C.İlk Derece Mahkemesinin Son Kararı
İlk Derece Mahkemesince yukarıda tarih ve sayısı belirtilen kararı ile tarafların reddedilen boşanma davasından sonra bir araya gelmedikleri ve evlilik birliğinin fiilen kurulmadığı gerekçesi ile davanın kabulü ile tarafların 4721 sayılı Kanun’un 166 ncı maddesinin dördüncü fıkrası uyarınca boşanmalarına, davalı kadın yararına yargılama sırasında takdir edilen aylık 350,00 TL tedbir nafakasının karar tarihi itibari ile 1.000,00 TL’ye çıkartılmasına, davalı kadın yararına boşanma hükmü kesinleştikten sonra aylık 1.000,00 TL yoksulluk nafakasına hükmedilmiştir.
IV. İSTİNAF
A. İstinaf Yoluna Başvuranlar
İlk Derece Mahkemesinin yukarıda belirtilen kararına karşı süresi içinde taraflar vekillerince istinaf başvurusunda bulunmuştur.
B. İstinaf Sebepleri
1.Davacı erkek vekili tarafından, müvekkilinin sürekli ve düzenli geliri, işletmesi ve gayrimenkulü olmadığı, davalı kadın yararına yoksulluk nafakası koşulları oluşmadığı gibi yoksulluk nafakasının miktarının da fahiş olduğu belirtilerek; aleyhine hükmedilen yoksulluk nafakası yönünden İlk Derece Mahkemesinin kararının lehine kaldırılmasını talep ederek istinaf yoluna başvurmuştur.

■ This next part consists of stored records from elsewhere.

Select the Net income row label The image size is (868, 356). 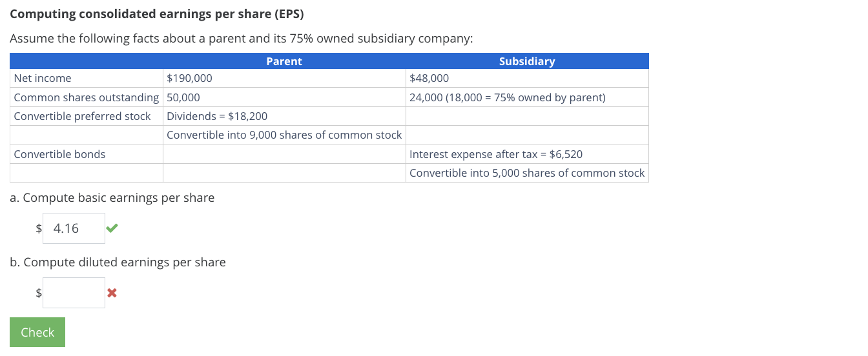(x=43, y=78)
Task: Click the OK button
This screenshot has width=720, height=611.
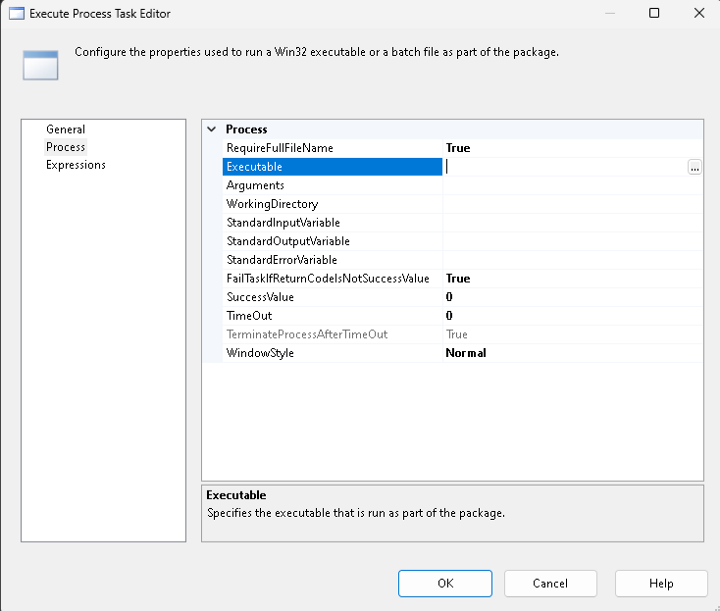Action: [444, 583]
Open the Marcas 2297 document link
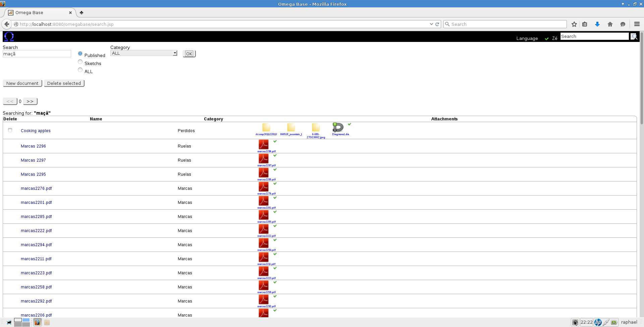 click(33, 160)
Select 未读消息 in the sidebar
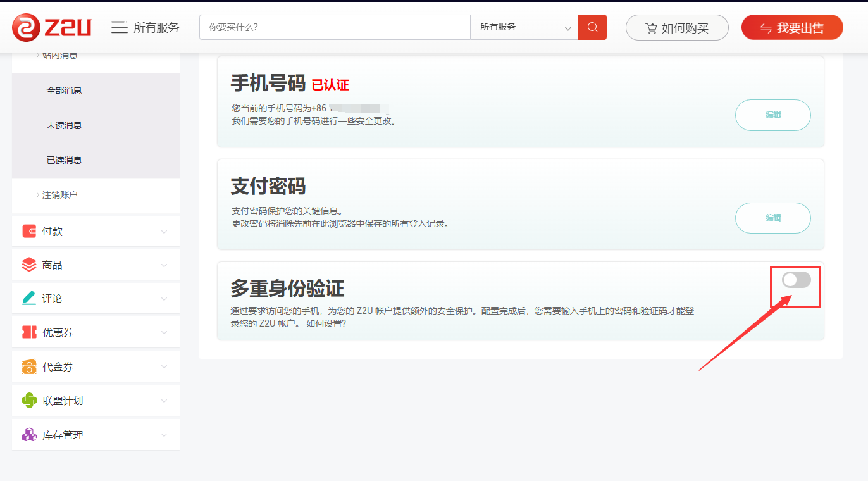This screenshot has height=481, width=868. click(x=64, y=125)
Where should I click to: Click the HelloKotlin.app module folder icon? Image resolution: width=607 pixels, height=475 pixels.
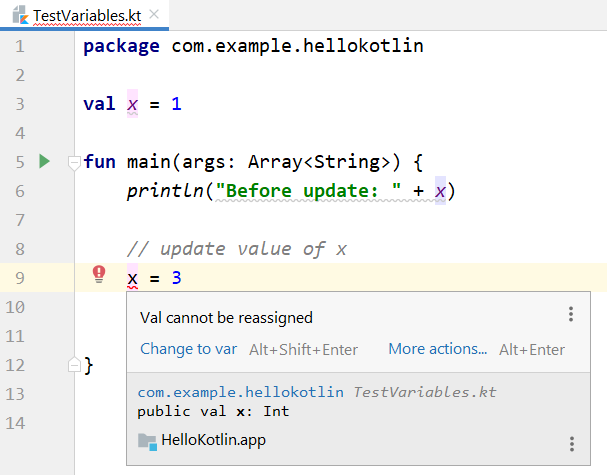coord(147,440)
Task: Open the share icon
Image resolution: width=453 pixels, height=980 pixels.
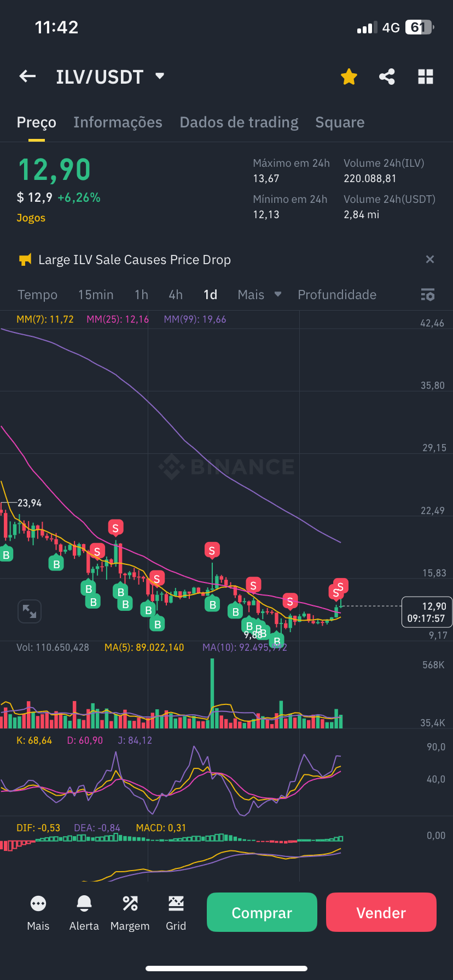Action: 387,77
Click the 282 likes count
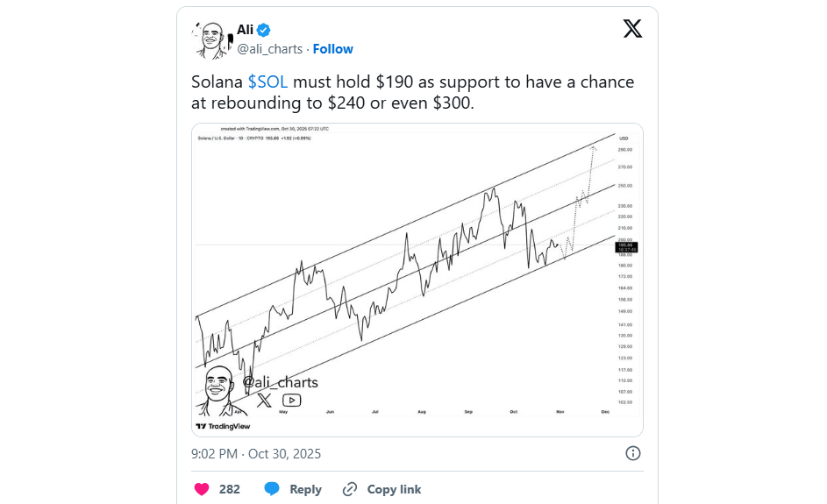The height and width of the screenshot is (504, 827). point(230,489)
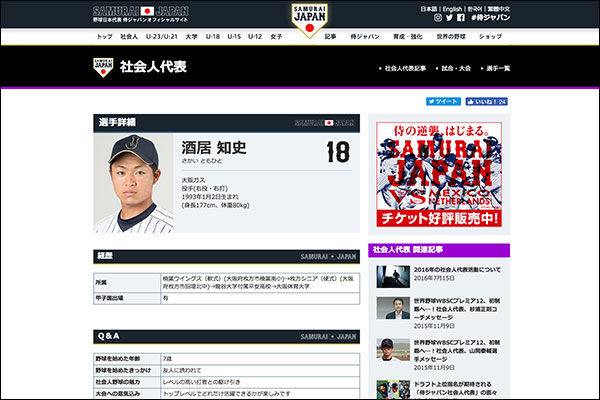Open the 大学 navigation item
This screenshot has height=400, width=600.
pyautogui.click(x=190, y=36)
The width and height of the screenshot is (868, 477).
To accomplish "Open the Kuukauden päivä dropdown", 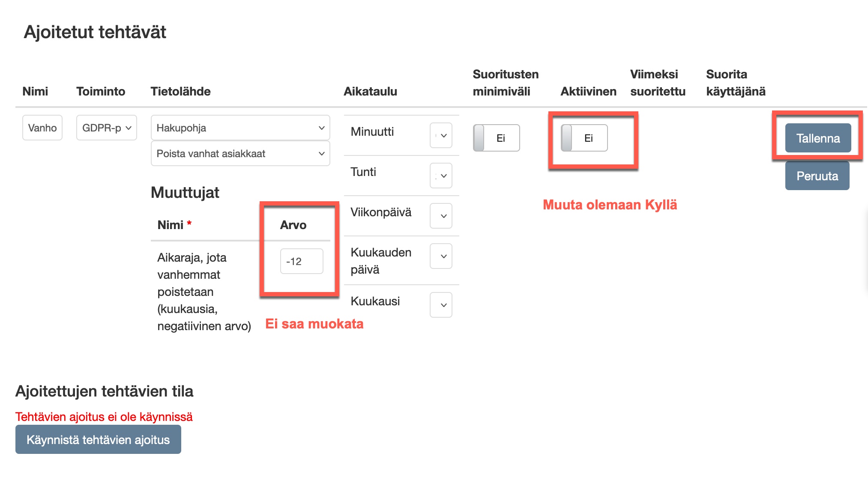I will [441, 256].
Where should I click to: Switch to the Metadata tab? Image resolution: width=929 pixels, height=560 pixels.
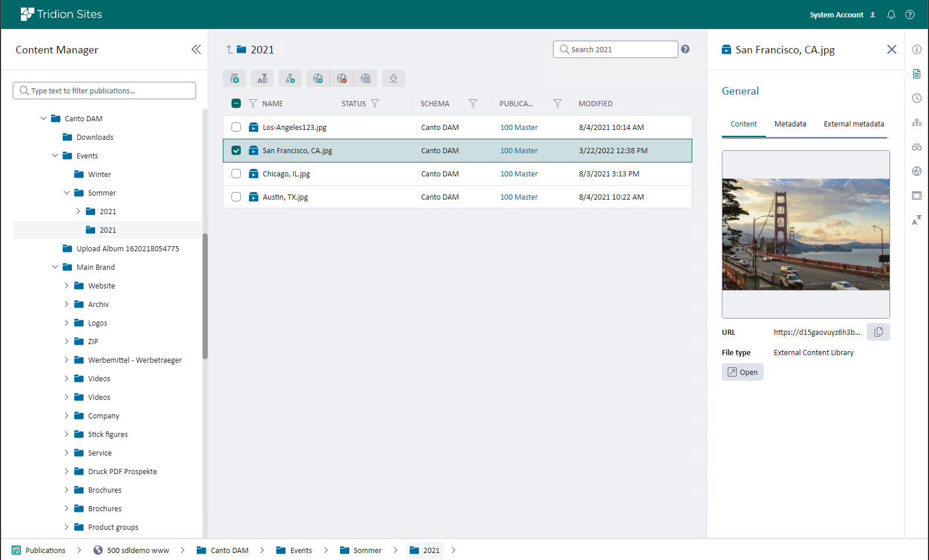[790, 124]
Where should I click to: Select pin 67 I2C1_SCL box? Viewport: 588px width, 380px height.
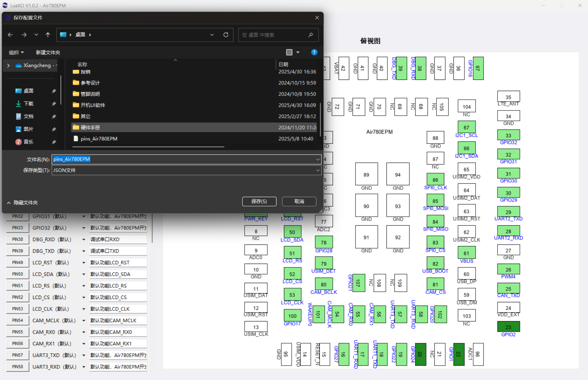(x=466, y=127)
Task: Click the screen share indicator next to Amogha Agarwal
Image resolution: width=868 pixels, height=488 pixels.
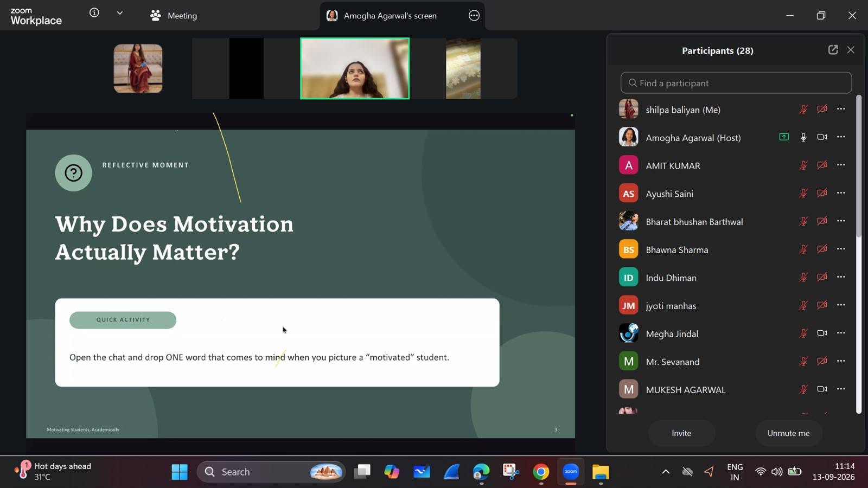Action: click(784, 137)
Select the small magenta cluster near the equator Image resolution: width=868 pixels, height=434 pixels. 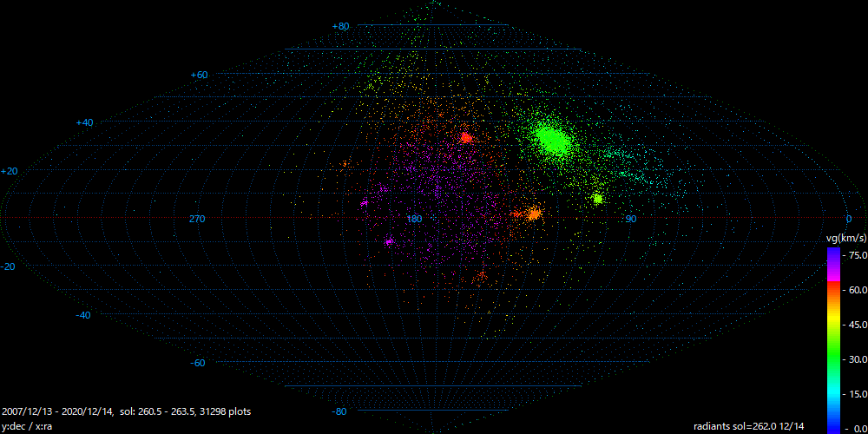[365, 202]
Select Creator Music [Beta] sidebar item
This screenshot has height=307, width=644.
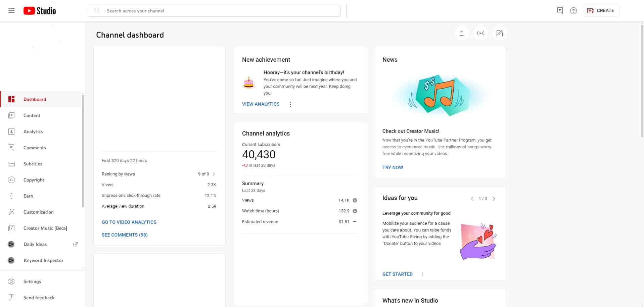45,228
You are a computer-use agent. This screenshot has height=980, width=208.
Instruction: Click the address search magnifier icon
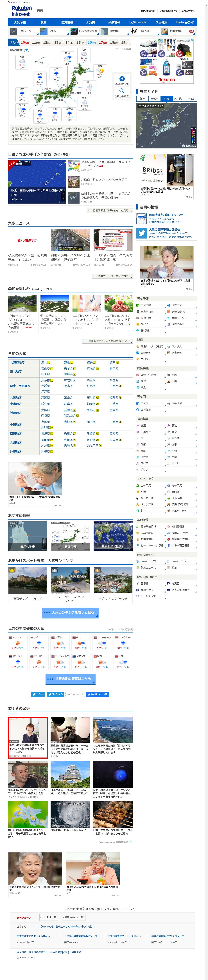click(122, 91)
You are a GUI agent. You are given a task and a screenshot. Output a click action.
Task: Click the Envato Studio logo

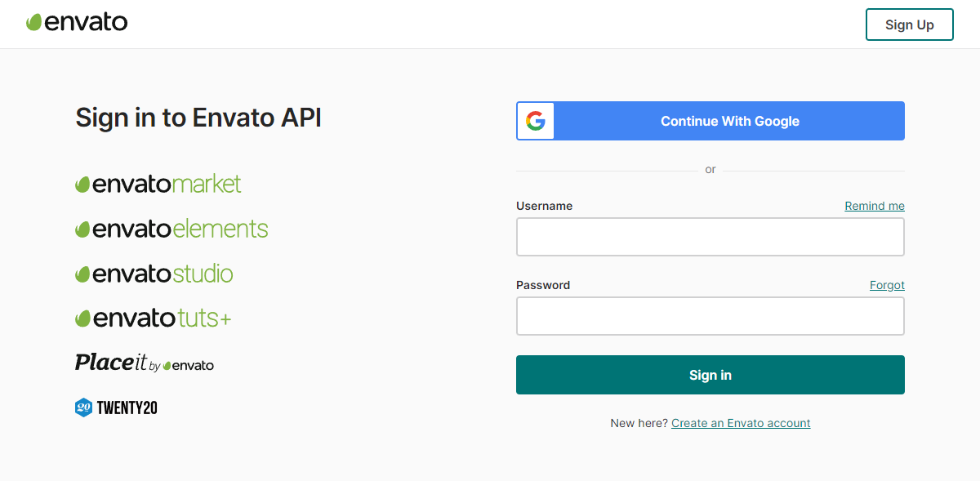(x=154, y=274)
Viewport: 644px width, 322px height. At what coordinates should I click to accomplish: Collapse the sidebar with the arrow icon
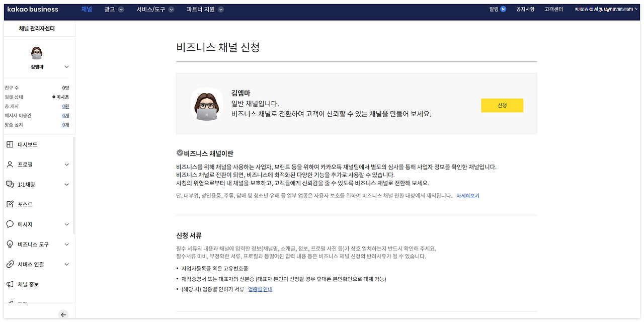(x=63, y=314)
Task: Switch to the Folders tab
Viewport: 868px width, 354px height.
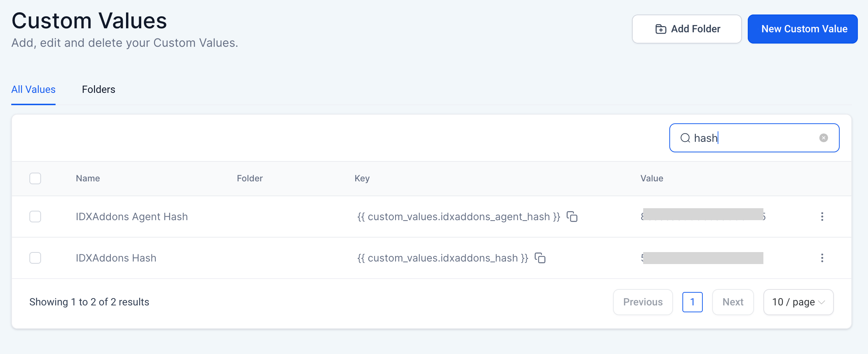Action: tap(98, 90)
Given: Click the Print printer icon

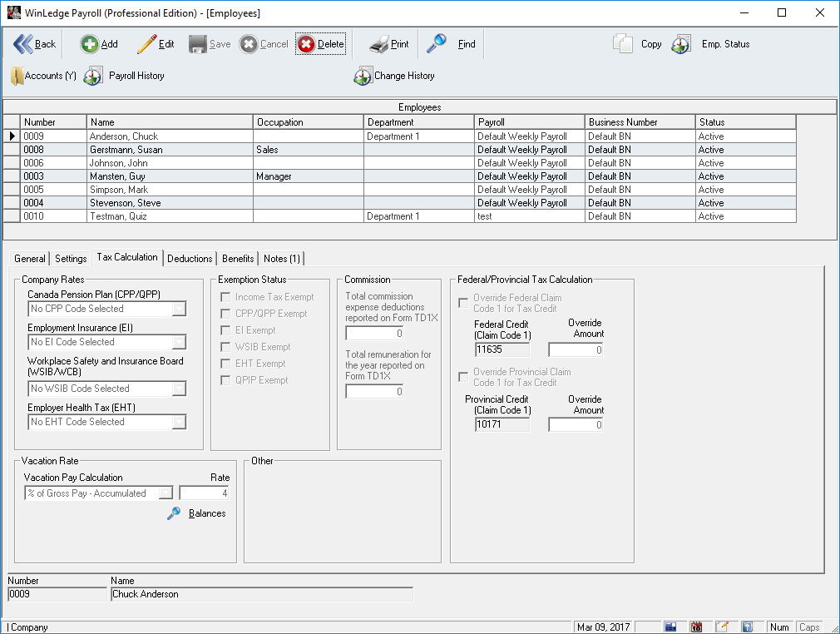Looking at the screenshot, I should (378, 44).
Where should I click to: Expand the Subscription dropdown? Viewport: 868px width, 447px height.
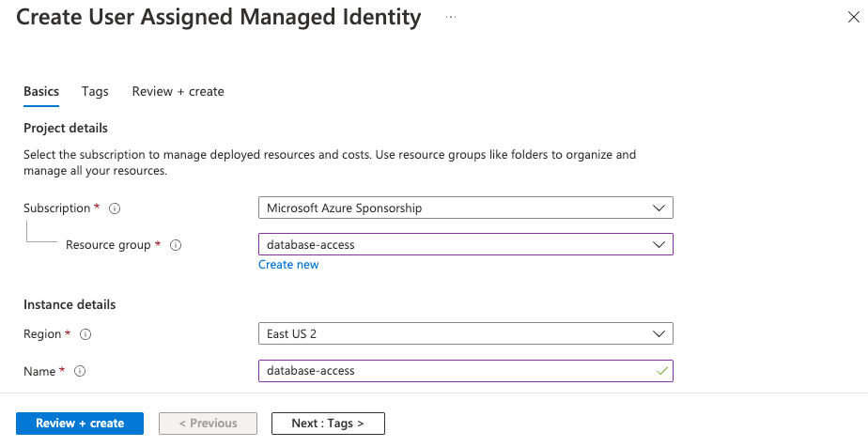pos(465,208)
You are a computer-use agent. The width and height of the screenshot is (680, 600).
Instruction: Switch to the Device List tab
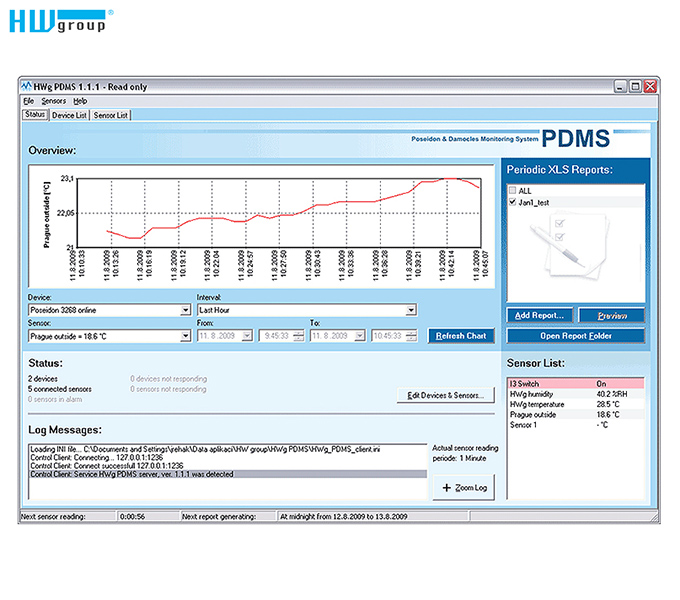69,115
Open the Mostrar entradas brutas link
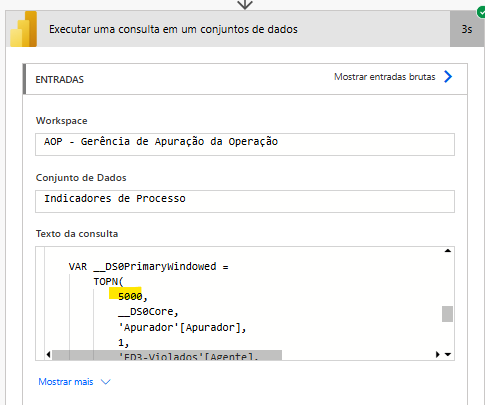The image size is (485, 405). [385, 77]
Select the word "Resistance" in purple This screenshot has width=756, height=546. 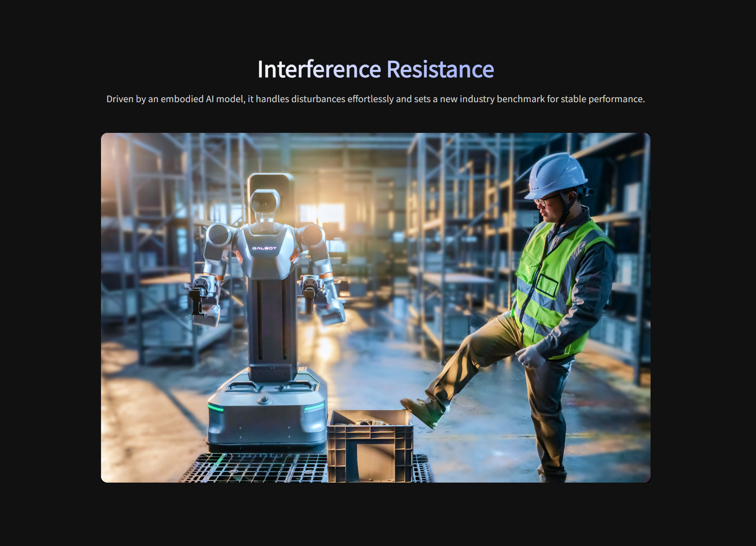pos(440,69)
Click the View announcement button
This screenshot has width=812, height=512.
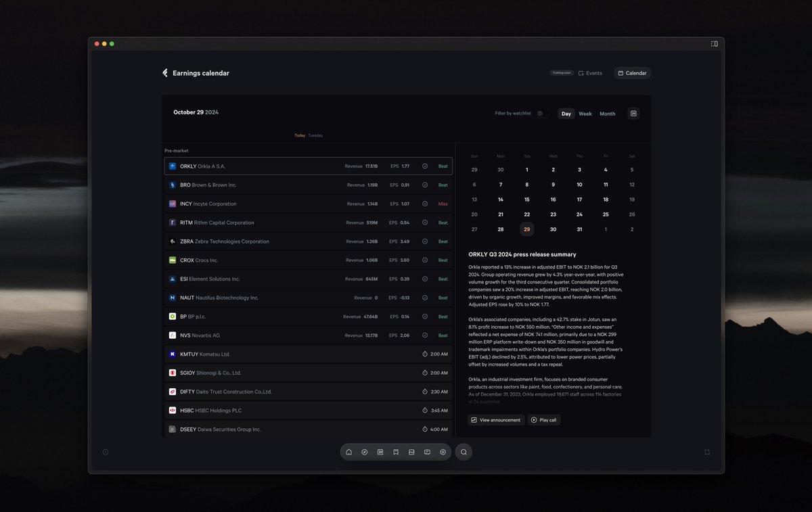[x=496, y=420]
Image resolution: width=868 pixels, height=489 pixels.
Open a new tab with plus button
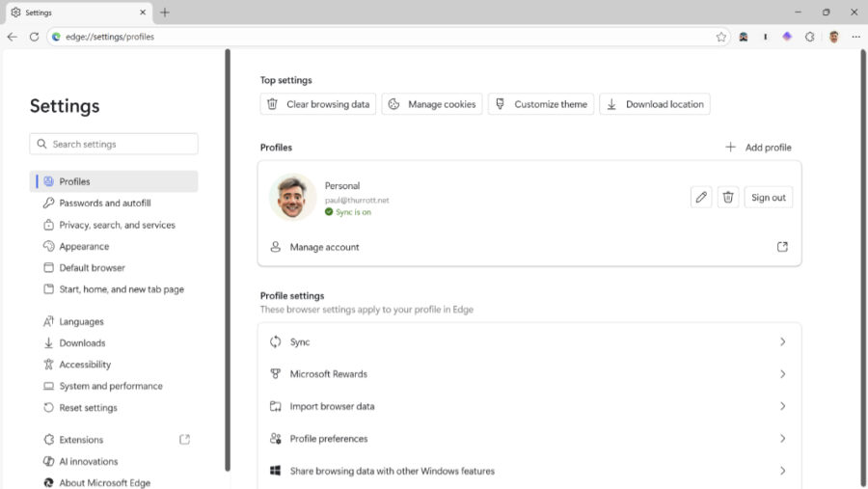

2.Davalı kadın vekili tarafından, davanın ispatlamadığı, tarafların 3 yıllık süre içerisinde bir araya geldikleri, davacı erkeğin oto galerisi olduğu ve maddî durumunun çok iyi olduğu belirtilerek; davanın kabulü ve yoksulluk nafakasının miktarı yönünden İlk Derece Mahkemesinin kararının lehine kaldırılmasını talep ederek istinaf yoluna başvurmuştur.
C. Gerekçe ve Sonuç
Bölge Adliye Mahkemesinin yukarıda tarih ve sayısı belirtilen kararı ile boşanmaya sebebiyet veren olaylarda fiili ayrılık yaratan davacı erkeğin tamamen kusurlu olduğu, ortak hayatın kurulamadığı, 4721 sayılı Kanun’un 166 ncı maddesinin dördüncü fıkrasındaki koşullarının oluştuğu bu nedenle davanın kabulünde isabetsizlik bulunmadığı, kadının boşanmakla yoksulluğa düşeceği, yoksulluk nafakasına hükmedilmesinin ve miktarının hakkaniyete uygun olduğu gerekçesi ile İlk Derece Mahkemesi kararının usul ve yasaya uygun bulunarak, istinaf başvurusunun esastan reddine karar verilmiştir
V. TEMYİZ
A. Temyiz Yoluna Başvuranlar
Bölge Adliye Mahkemesinin yukarıda belirtilen kararına karşı süresi içinde taraf vekillerince temyiz isteminde bulunmuştur.
B. Temyiz Sebepleri
Bölge Adliye Mahkemesinin istinaf başvurusunun esastan reddi kararının hatalı olduğu belirterek istinaf dilekçesinde ileri sürülen gerekçeler ile Bölge Adliye Mahkemesi kararının bozulması talep edilmiştir.
C. Gerekçe
1. Uyuşmazlık ve Hukuki Nitelendirme
Uyuşmazlık, davacı erkğin boşanma davasının ve davalı kadın yararına hüküm altına alınan yoksulluk nafakasının koşullarının oluşup oluşmadığı ve yoksulluk nafakasının miktarı noktasında toplanmaktadır.
2. İlgili Hukuk
4721 sayılı Kanun’un 166 ncı maddesinin dördüncü fıkrası ve 175 inci maddesi, 6100 sayılı Hukuk Muhakemeleri Kanunu’nun (6100 sayılı Kanun) 369 uncu maddesinin birinci fıkrası ile 371 inci maddesi.
3. Değerlendirme
1.Bölge adliye mahkemelerinin nihai kararlarının bozulması 6100 sayılı Kanun’un 371 inci maddesinde yer alan sebeplerden birinin varlığı hâlinde mümkündür.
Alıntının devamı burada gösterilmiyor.